A flood of the same scale had already happened in 1994 and major floods repeated again in 2008 and 2016. According to my old family photobooks, another flood that affected my town occurred in 2005 as well. Based on my experience, I could say that it is ‘normal’ to often have large floods in Piemonte, except it should not be. Since 1993, Piemonte have indeed counted an higher frequency of floods compared the rest of the 20th century . Unfortunately, it’s the global rise in temperatures that’s causing extreme weather events to be more likely to happen . Other Italian regions have also seen a scary increase in numbers of floods and large mud slides in recent years . On the other hand, my grandma has a better perspective on this because she’s able to realise how extraordinary these recent floods are, given her age. I think it is important for the younger generations not to assume that the current situation of things is normal, specifically regarding environmental issues. Things change and it can be particularly valuable to ask our grandparents, listen to their stories and be aware of our own temporal biases.

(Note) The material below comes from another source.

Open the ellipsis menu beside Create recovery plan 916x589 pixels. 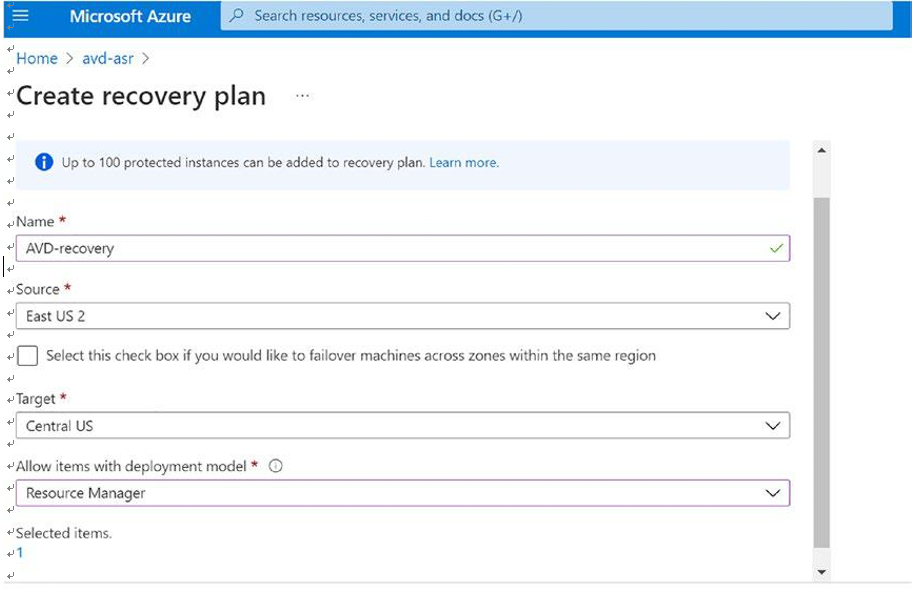pos(302,96)
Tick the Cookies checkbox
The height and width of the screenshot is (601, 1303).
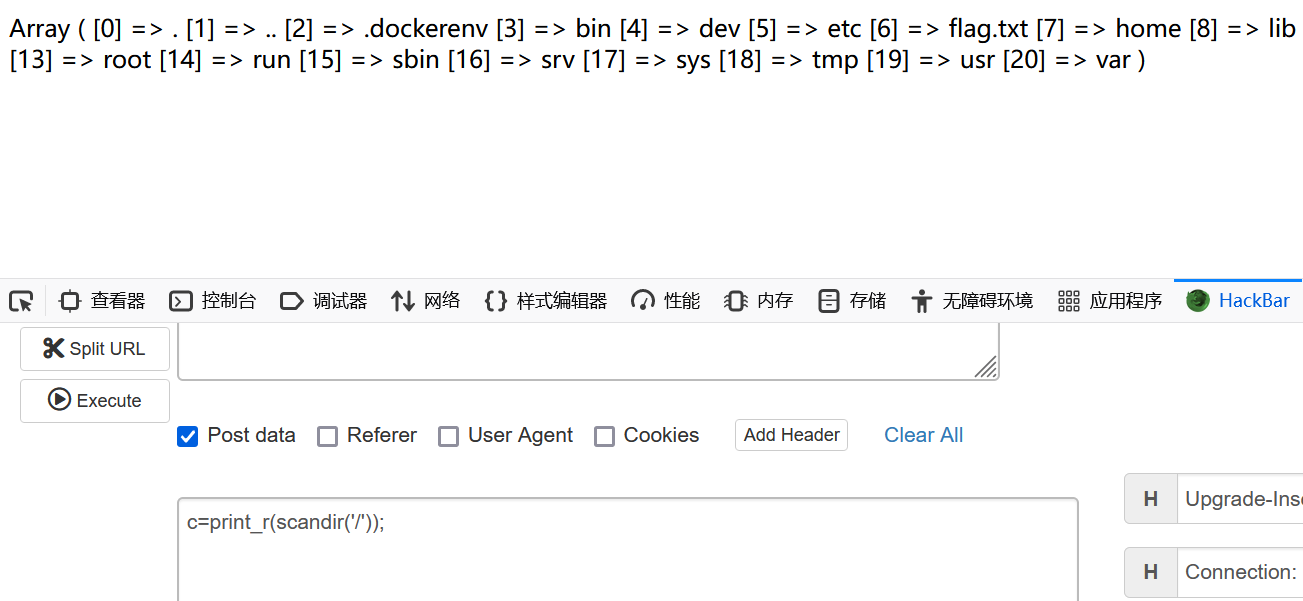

However, sometimes change can be so fast and drastic that even a 23 year old can see the difference. When I was kid, I remember that it was fun sitting in my car with my dad driving at night because I could see all the insects flying by at high speed or getting splattered on the windshield. In English, Micheal McCarthy calls this phenomenon the ‘moth snowstorm’ , given that moths are especially attracted to lights at night and it literally looks like you are driving in a snowstorm. Unfortunately, this phenomenon does not happen anymore in many places, and definitely not to the same extent. The drastic decline of insects is caused by a number of reasons, including land use change and use of insecticides , and climate change also plays a significant role in the insects life. Because of the increased temperatures, invasive insect species from Northern Africa have now been able to expand to Italy . Higher temperatures are also making specialised invertebrate species shift their ranges towards higher altitudes in the Alps . This is a problem for those species which have already very limited habitat boundaries as they may face extinction, such as for cave spiders in the western Alps . This is particularly worrying given that Italy is the country with the highest number and density of both animal and plant species in the European Union .
Speaking of Alps, the impact of climate change that is being mostly felt by northern Italians is the lack of snow. It is a widespread tradition for Italians that live near the Alps to go ski in winter and my family is no exception. It often takes only 30min or 1 hour by car to reach the ski slopes, but this is changing quickly. Recent studies have found that almost all areas below 2000m of altitude are seeing decline in snow and by 2030 there won’t be any snow at all in places below 1300m . In the past 60 years the Alpine snow season has also shortened by 38 days . If global warming continues to 4°C above pre-industrial levels, only 21 out of the 87 Italian ski stations will still have snow . This will have enormous impact on both small and large ski business, which already often have to rely on fake snow to keep the ski pistes open.
As the 2026 winter olympics of Milano-Cortina slowly approach us, I believe it is crucial for Italians not to forget how our environments looked in the past and understand they are changing now. Through more frequent extreme weather events and lack of snow, climate change is posing a threat to both our natural and cultural heritage which we have been taking for granted.